Le contrôle sanitaire pose déjà des problèmes aigus pour 50 logements. Que sera-t-il bientôt ? Nous ne pourrons pas faire admettre les enfants malades dans les hôpitaux de rattachement […]. Les distributions d’eau, de gaz et d’électricité sont insuffisantes. Il n’existe pas de réseau d’égouts et il faut pourtant y penser si nous voulons éviter le pire dans un pays où de nombreux administrés consomment encore l’eau de leur puits. L’enlèvement des ordures ménagères pour la Cité va poser un problème angoissant dans les jours à venir. Volontairement, j’en passe, car ceci deviendrai un rapport par trop désagréable. Et pourtant … »

En dépit de tous les problèmes qui s’accumulent, la commune fait face et les choses rentrent petit à petit dans l’ordre. Malgré son maigre budget, le conseil municipal vote à l’unanimité la garantie communale au profit de la société d’H.L.M. Emmaüs pour les 48 premiers logements et demande au département de prendre en charge la garantie des 250 autres logements.

En avril 1955, le maire du Plessis-Trévise, Pierre Boyer ira, en compagnie et avec le soutien de l’Abbé Pierre et d’Antoine Boutonnat, conseiller général, frapper à l’Elysée. Les services du Président de la République René Coty comprirent vite le sérieux de la situation. Dans les semaines qui suivirent, les demandes du Plessis-Trévise allaient être examinées en priorité dans tous les ministères.

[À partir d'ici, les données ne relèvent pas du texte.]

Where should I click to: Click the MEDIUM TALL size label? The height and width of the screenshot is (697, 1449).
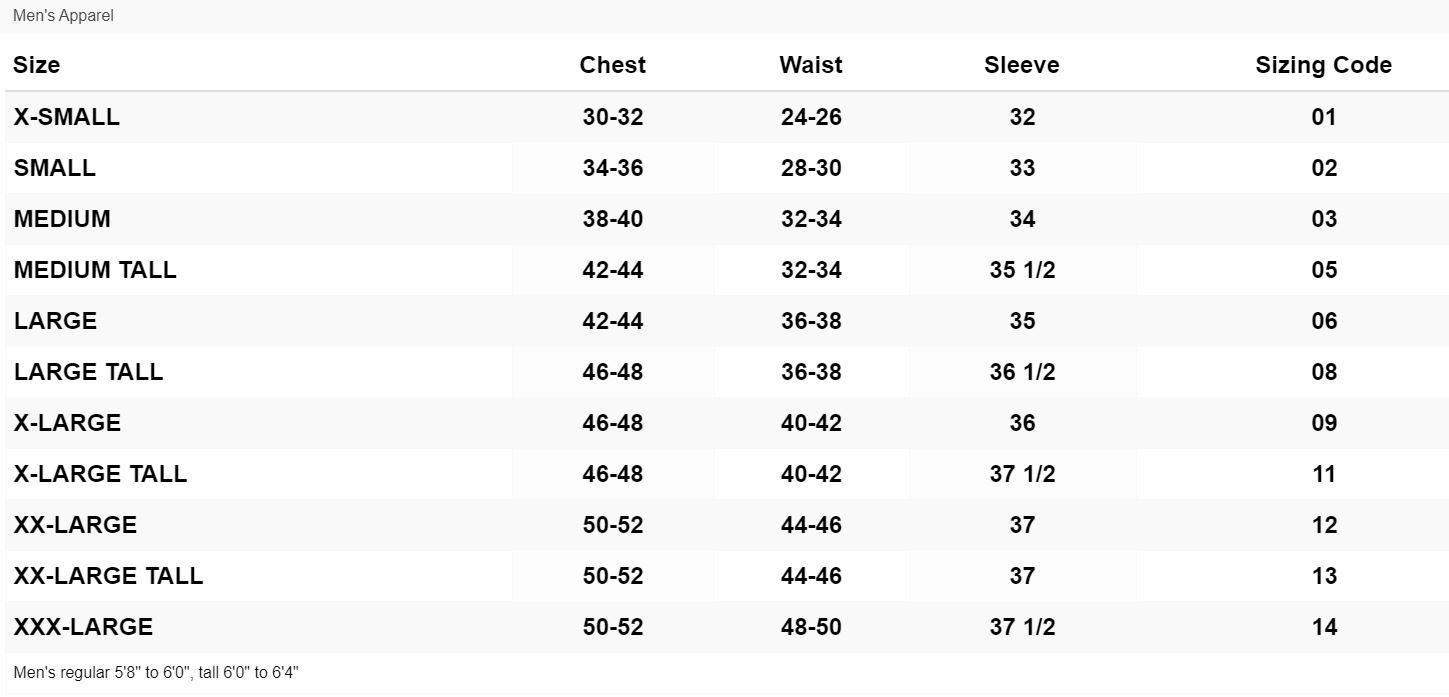95,270

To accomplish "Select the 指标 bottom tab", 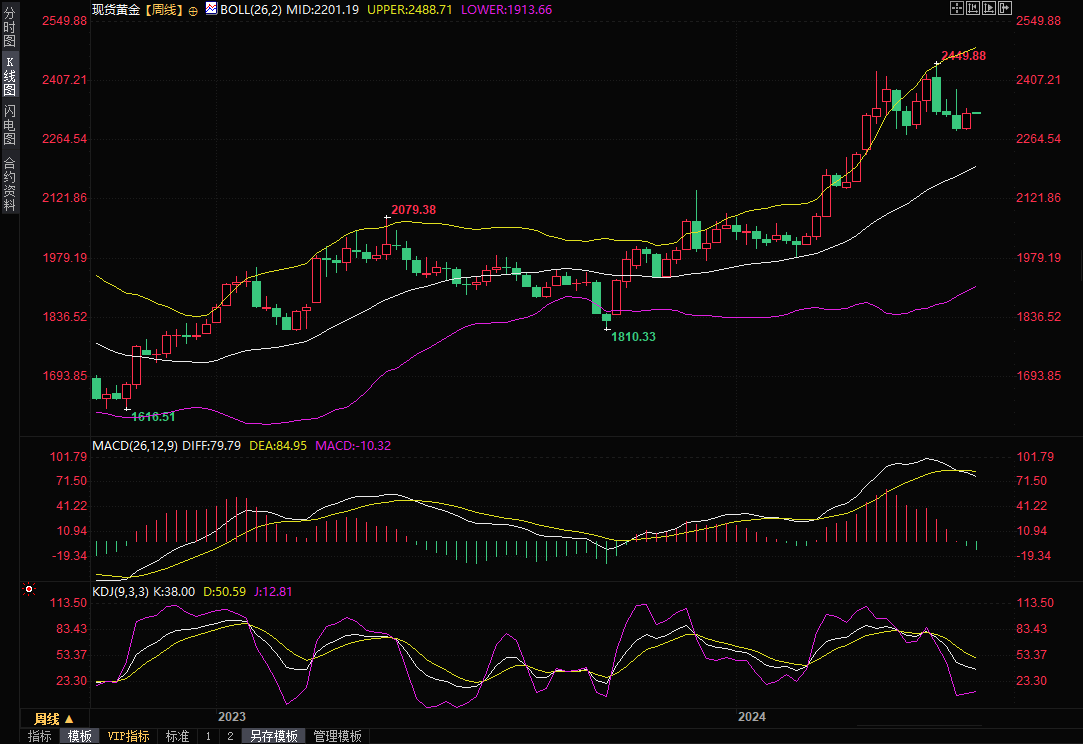I will click(x=40, y=736).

A la rentrée scolaire 1954, il a fallu accueillir un effectif d’élèves supplémentaire très important. Pour cela, une classe désaffectée fut réaménagée à la hâte à l’Ecole du Centre (seul établissement scolaire de la commune, à cette époque). Deux autres classes furent aménagées dans la salle des fêtes. La mairie elle-même hébergera une classe également. Cette situation ne pouvait évidemment qu’être provisoire. Dans un premier temps, l’Education Nationale fit bâtir à titre exceptionnel et hors programme trois classes    "d’urgence » à l’Ecole du Centre.

Puis, en 1956, les écoles dites « du Monument » (aujourd’hui Jean Monnet, Jean Moulin et Saint-Exupéry) sont construites, permettant ainsi aux enfants de la Cité tout particulièrement, une rentrée scolaire dans de bonnes conditions malgré des effectifs déjà chargés.

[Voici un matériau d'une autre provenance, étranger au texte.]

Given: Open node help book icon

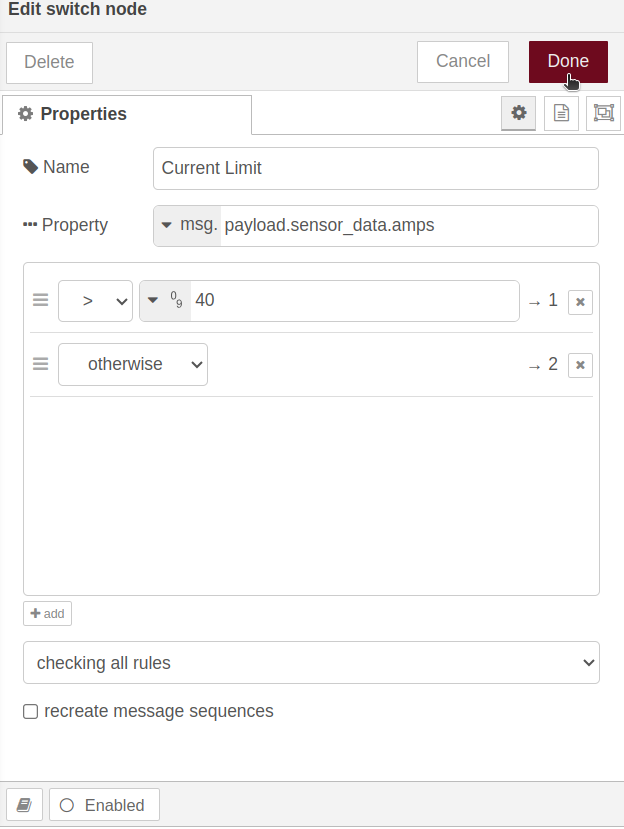Looking at the screenshot, I should (x=24, y=805).
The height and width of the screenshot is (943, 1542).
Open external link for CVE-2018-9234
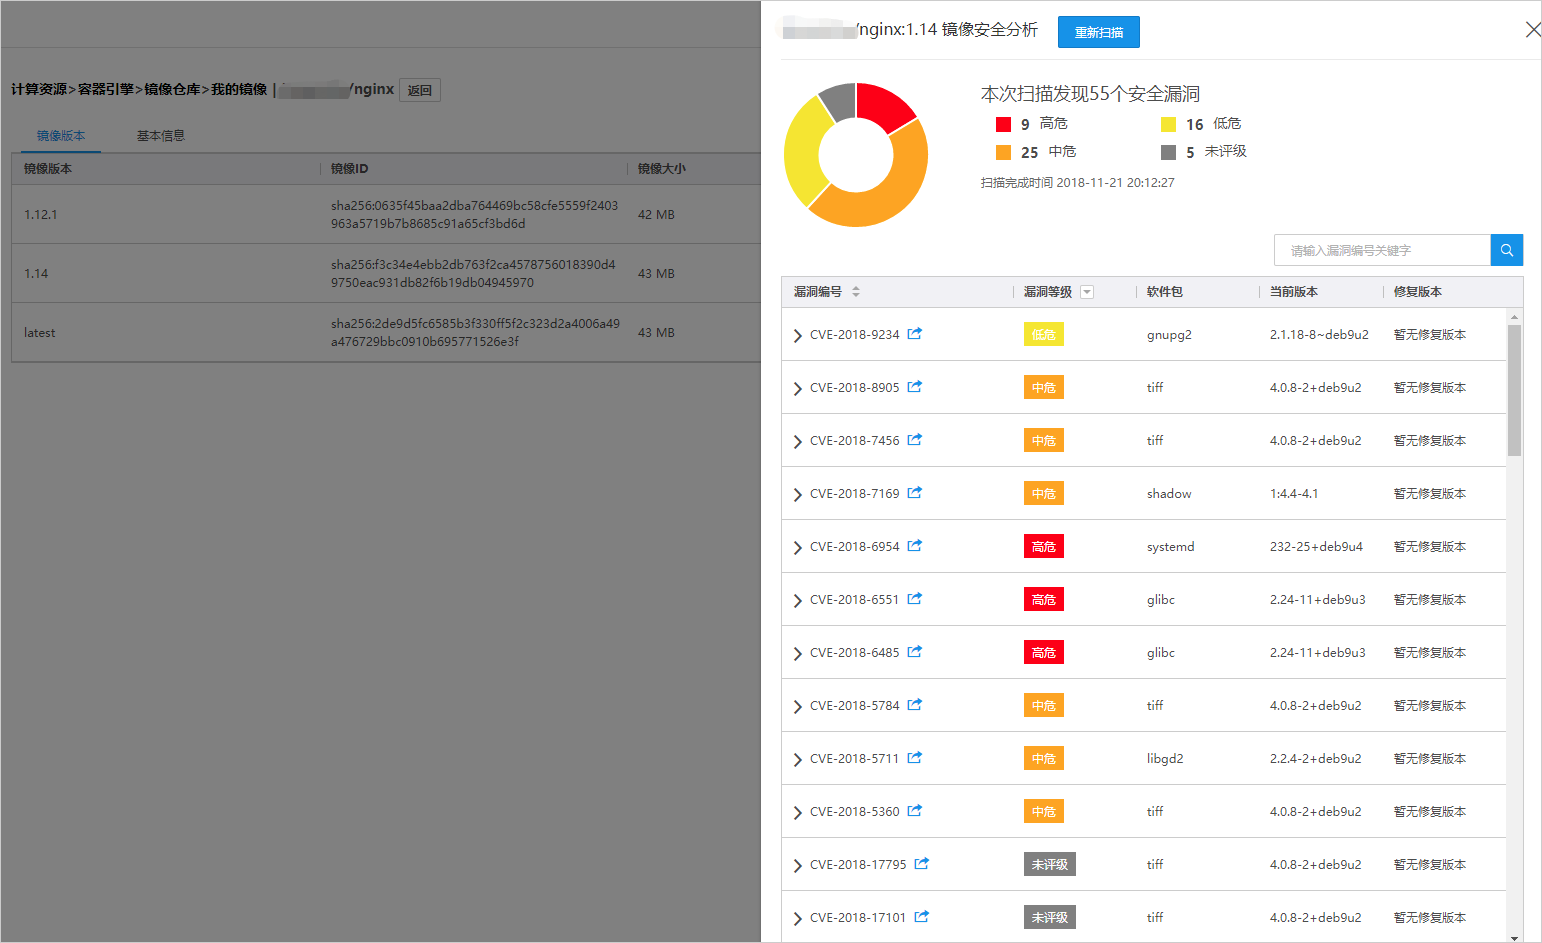(914, 334)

La place Gambetta (aujourd’hui place de Verdun) toute proche et les alentours s’aménagent. Quelques commerces s’installent. Le démarrage est chaotique, d’autant plus que la Cité de la Joie est censée constituer un accueil d’urgence relativement provisoire. Même rudimentaires, ces logements sont pourtant, cet hiver-là, préférable à la rue ou à la bouche de métro.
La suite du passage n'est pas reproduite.